Momentos después, Renard se presentó con un humano. Teira corría a su lado, gritándole que no le hiciera daño. Era Alex, el hermano de Grace.

—¡Grace! —gritó el joven nada más verla, luchando por liberarse.

Renard no lo soltó.

—Estos dos estaban en una mazmorra. ¿Este es el humano del que nos hablaste?

—Sí. Suéltalo.

En el instante en que recuperó su libertad, corrió hacia su hermana.

—¿Qué te han hecho? —intentó quitársela a Darius.

—Esta mujer es mi esposa. Que tú seas su hermano es la única razón por la que aún sigues vivo.

—¿Tu esposa? ¿Ella…?

—Vive. Sólo está algo débil por la pérdida de sangre.

—Está muy pálida…

—Dale tiempo —bajando la mirada a la mujer que tanto amaba, le acarició el puente de la nariz con la punta de un dedo.

—Estoy despierta —dijo de repente ella en voz baja—. Siento que me capturaran. Intenté resistirme, pero…

Una inmensa oleada de alivio barrió a Darius. No pudo evitar pronunciar las siguientes palabras:

—Te amo, Grace Carlyle.

—Soy Grace Kragin. Y yo también te amo —abriendo los ojos, sonrió lentamente.

Darius no sabía dónde estaba el medallón de Javar, ni de cuántos medallones se habría apoderado Layel. Tampoco sabía dónde estaba el Libro de Ra-Dracus, pero había recuperado a Grace, y eso era lo único que importaba.

—He pasado tanto miedo…

—Sshh —le acunó el rostro entre las manos—. Todo está bien. Tu hermano está aquí.

—Así es, hermanita —se acercó para que pudiera verlo.

—Oh, gracias a Dios —con una mueca de dolor, se sentó en el suelo y lo abrazó—. Te he echado tanto de menos… —segundos después, se volvió de nuevo hacia Darius—. ¿Qué vamos a hacer ahora?

—Quiero que vivas aquí, conmigo, Podemos construir una vida juntos, fundar una familia…

—Sí. Sí —le brillaban los ojos por las lágrimas.

Riendo, Darius le apartó el pelo de la cara y la besó en la nariz, los labios, la barbilla…

—Y creo que tu hermano también querrá quedarse.
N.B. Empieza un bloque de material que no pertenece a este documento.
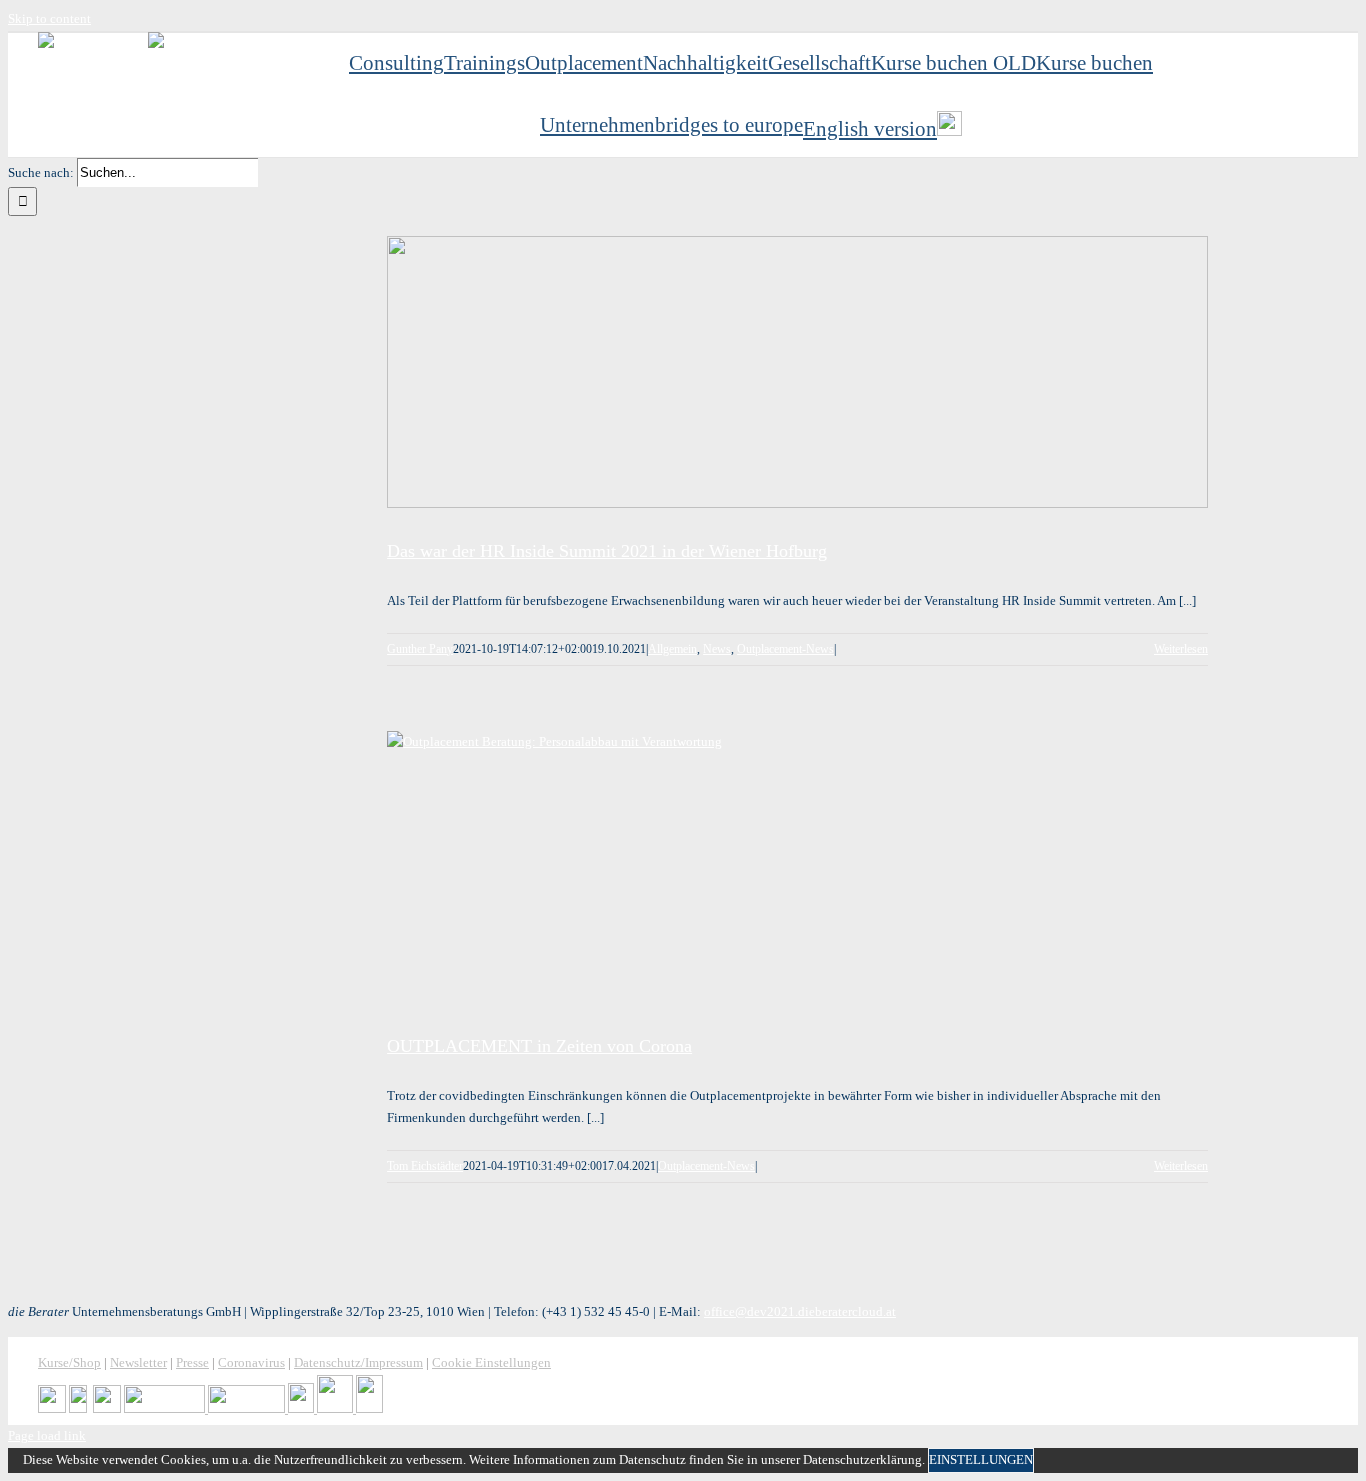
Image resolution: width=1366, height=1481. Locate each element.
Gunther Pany (420, 649)
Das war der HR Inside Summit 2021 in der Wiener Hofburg (607, 551)
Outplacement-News (785, 649)
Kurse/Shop (69, 1362)
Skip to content (49, 18)
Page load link (47, 1435)
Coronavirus (251, 1362)
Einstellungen (981, 1459)
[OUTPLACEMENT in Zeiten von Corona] (797, 867)
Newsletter (138, 1362)
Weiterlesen (1181, 649)
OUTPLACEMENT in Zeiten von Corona (539, 1046)
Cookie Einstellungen (491, 1362)
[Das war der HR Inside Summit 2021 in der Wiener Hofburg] (797, 372)
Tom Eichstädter (425, 1166)
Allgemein (672, 649)
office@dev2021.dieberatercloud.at (800, 1311)
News (717, 649)
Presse (192, 1362)
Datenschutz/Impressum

—¿De veras? —miró a Alex con curiosidad.

Alex se limitó a arquear las cejas mientras le señalaba a la atractiva rubia que lo acompañaba.

—Se refiere… —le pasó un brazo a Teira por los hombros— a que yo también he encontrado el amor, Grace. Te presento a mi futura esposa, Teira.

Las dos mujeres intercambiaron una sonrisa de complicidad. Luego Grace se volvió hacia Darius:

—No podemos dejar a mi madre y a mi tía Sophie en la superficie sin nosotros.

—Estoy seguro de que Layel tiene espacio para ellas…

—¡No!

Darius le sonrió. Con una sonrisa sincera, genuina.

—Era una broma, Grace.

Frunció el ceño, asombrada. ¿Darius, bromeando? Increíble.

—Espero que sepas aceptar una broma, mi dulce Grace.

—Por supuesto. Es que no me lo esperaba de ti…

Un brillo de ternura asomó a sus ojos dorados.

—¿Pensabas que no tenía sentido del humor?

—Bueno, sí —admitió. Aspirando su aroma masculino, cerró los ojos para saborearlo mejor—. Pero te amo de todas formas. Y estoy segura de que te encantará tener a mi madre y a mi tía con nosotros.

Darius hizo una mueca.

—No sé si mis hombres estarán preparados… —repuso, haciendo otra broma—. Pero por ti haré lo que sea.

—Te amo —dijo Grace de nuevo—. ¿Te he contado alguna vez el chiste del dragón que no sabía decir que no?